SR: Are there not any merits to our current system that have persisted over time? Aren’t there benefits to a supposedly objective, formulaic meting out of justice?

If it were effective in actually doing that, then maybe I would agree that we should hold our noses and put up with some of the more objectionable elements. But let’s just step back and take a snapshot of domestic violence, to give but one example. 50% of survivors who experience severe violence do not contact anyone in the system at all. Of the 50% who do contact the system, only 20% said they felt safer afterwards. 20% said they felt less safe after engaging with the system.

Federal sentencing guidelines used to be mandatory. And the idea behind mandatory guidelines is that they were meant to reduce disparities. When we get rid of discretion, sentences go down, but they don’t go down across the board; they go down for White people and go up for everyone else.

So, every tweaking we do, to what I think of as a fundamentally flawed approach to justice, is going to fail. You could break it down at every level: victim satisfaction, recidivism, and other aspects. Even the risk assessment tools we develop to do analysis about who should get what types of sentences play themselves out in racially disproportionate ways, as well.

SR: How would you characterize Restorative Justice and the alternative you are advocating?

SB: Restorative Justice if nothing else is a paradigm shift away from a justice of punishment and retribution towards a justice that heals. In our current criminal legal system, we ask three questions: What law was broken? Who broke it? How do we punish them?
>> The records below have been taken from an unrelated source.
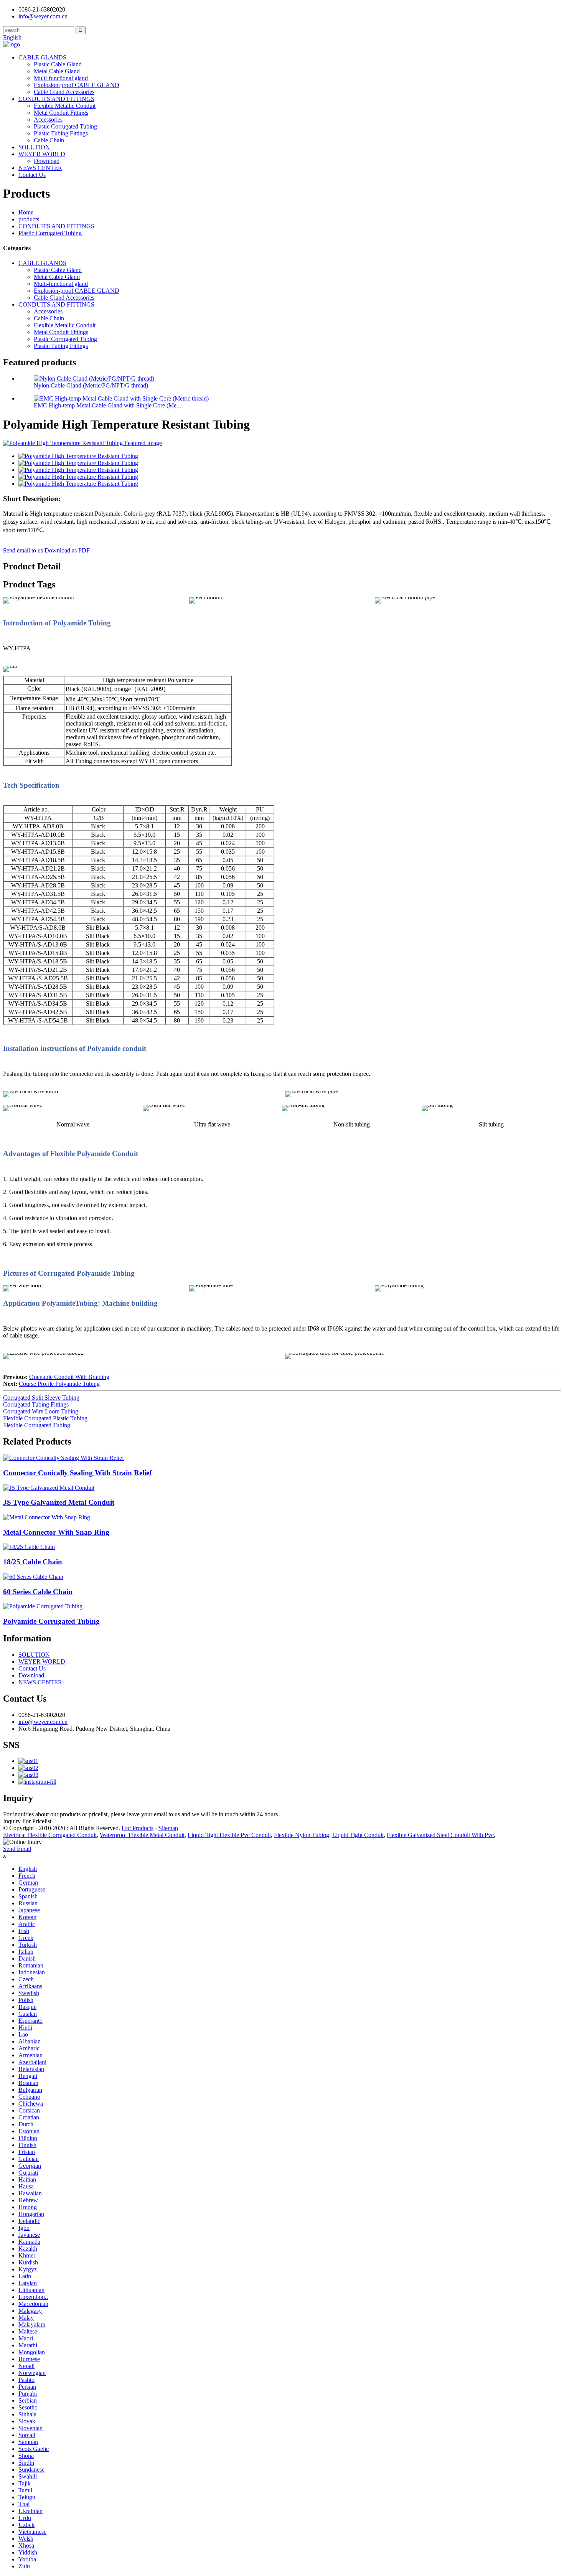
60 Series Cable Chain (38, 1592)
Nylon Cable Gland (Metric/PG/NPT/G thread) (91, 385)
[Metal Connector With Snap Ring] (46, 1517)
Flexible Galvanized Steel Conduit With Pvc (440, 1835)
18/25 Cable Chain (32, 1562)
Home (25, 212)
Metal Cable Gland (57, 71)
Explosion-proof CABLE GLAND (76, 85)
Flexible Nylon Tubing (301, 1835)
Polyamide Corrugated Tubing (51, 1621)
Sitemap (168, 1828)
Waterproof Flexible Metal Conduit (142, 1835)
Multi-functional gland (61, 78)
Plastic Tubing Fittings (61, 133)
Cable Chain (49, 140)
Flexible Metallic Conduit (65, 105)
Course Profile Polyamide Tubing (59, 1383)
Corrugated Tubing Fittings (36, 1404)
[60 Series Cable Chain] (33, 1576)
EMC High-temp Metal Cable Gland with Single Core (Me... (107, 405)
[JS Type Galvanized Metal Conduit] (48, 1487)
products (28, 219)
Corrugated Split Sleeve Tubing (41, 1397)
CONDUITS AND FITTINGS (56, 99)
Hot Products (137, 1828)
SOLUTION (34, 147)
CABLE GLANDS (42, 57)
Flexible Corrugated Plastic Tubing (45, 1418)
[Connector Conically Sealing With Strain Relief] (63, 1458)
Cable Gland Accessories (64, 92)
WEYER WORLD (41, 154)
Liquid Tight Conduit (358, 1835)
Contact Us (32, 175)
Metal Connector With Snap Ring (56, 1532)
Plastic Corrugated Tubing (65, 126)
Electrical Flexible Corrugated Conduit (50, 1835)
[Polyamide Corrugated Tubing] (42, 1606)
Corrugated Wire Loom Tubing (40, 1411)
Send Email (17, 1848)
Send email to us (23, 550)
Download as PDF (67, 550)
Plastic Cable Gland (58, 64)
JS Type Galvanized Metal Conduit (58, 1502)
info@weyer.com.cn (43, 1721)
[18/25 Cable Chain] (29, 1547)
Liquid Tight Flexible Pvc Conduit (229, 1835)
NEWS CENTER (40, 168)
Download (46, 161)
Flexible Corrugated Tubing (36, 1425)
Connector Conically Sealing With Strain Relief (77, 1473)
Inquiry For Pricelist (27, 1821)
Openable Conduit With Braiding (69, 1377)
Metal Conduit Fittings (61, 112)
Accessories (48, 119)
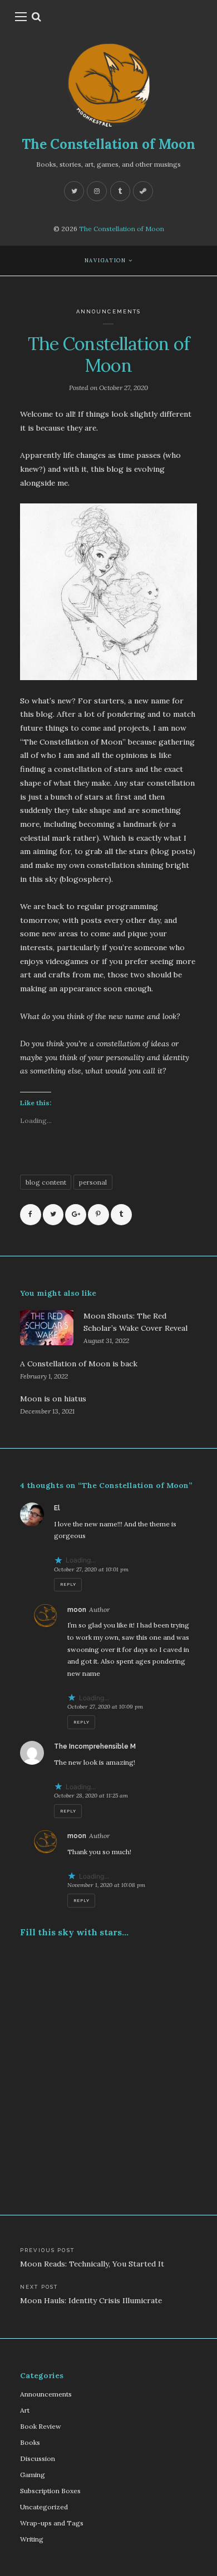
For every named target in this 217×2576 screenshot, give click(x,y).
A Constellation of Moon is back (78, 1364)
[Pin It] (98, 1214)
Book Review (40, 2426)
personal (93, 1182)
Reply (68, 1584)
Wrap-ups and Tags (51, 2523)
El (57, 1508)
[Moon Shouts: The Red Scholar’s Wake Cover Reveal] (46, 1328)
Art (24, 2410)
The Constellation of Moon (108, 144)
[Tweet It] (53, 1214)
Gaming (32, 2474)
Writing (31, 2539)
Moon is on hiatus (53, 1399)
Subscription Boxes (50, 2491)
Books (30, 2442)
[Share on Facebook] (30, 1214)
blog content (46, 1182)
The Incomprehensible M (95, 1746)
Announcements (108, 311)
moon (76, 1610)
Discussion (37, 2458)
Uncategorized (44, 2507)
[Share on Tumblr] (121, 1214)
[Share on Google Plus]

Restorative Justice asks: Who was harmed? What do they need? Whose obligation is it to meet those needs? My mentor and friend Howard Zehr encourages us to see that crime is a violation of people and interpersonal relationships. And those violations create obligations, and the central obligation is to do right by the folks you’ve harmed. Restorative Justice looks to attend to that, and then to build a community structure in which the person who harmed is supported in tending to those needs. And maybe that person can’t serve all those needs, so Restorative Justice looks to the community to help serve the needs. It acknowledges that there is a relationship that has developed. In the case that a stranger committed the crime, the relationship develops at the moment the crime occurred. And, in the vast majority of cases, with intra-familial or intra- community crimes, a relationship predates the crime. In this case, a relationship is broken through different types of harm. How do we come back together in order to move forward in a positive way? There is nothing about a court hearing that moves us in that direction.

I think the biggest thing for me, as a survivor of child sexual abuse, the thing that is so important, is truth-telling. The truth is hidden around certain crimes because of shame and secrecy and because of the criminal legal consequences that cause us to hide what’s actually happening.

Restorative Justice, especially when it operates in a way that guarantees that nothing you say will be used against you in a court of law, then, we get to the truth. The criminal legal system as it is disincentives truth-telling.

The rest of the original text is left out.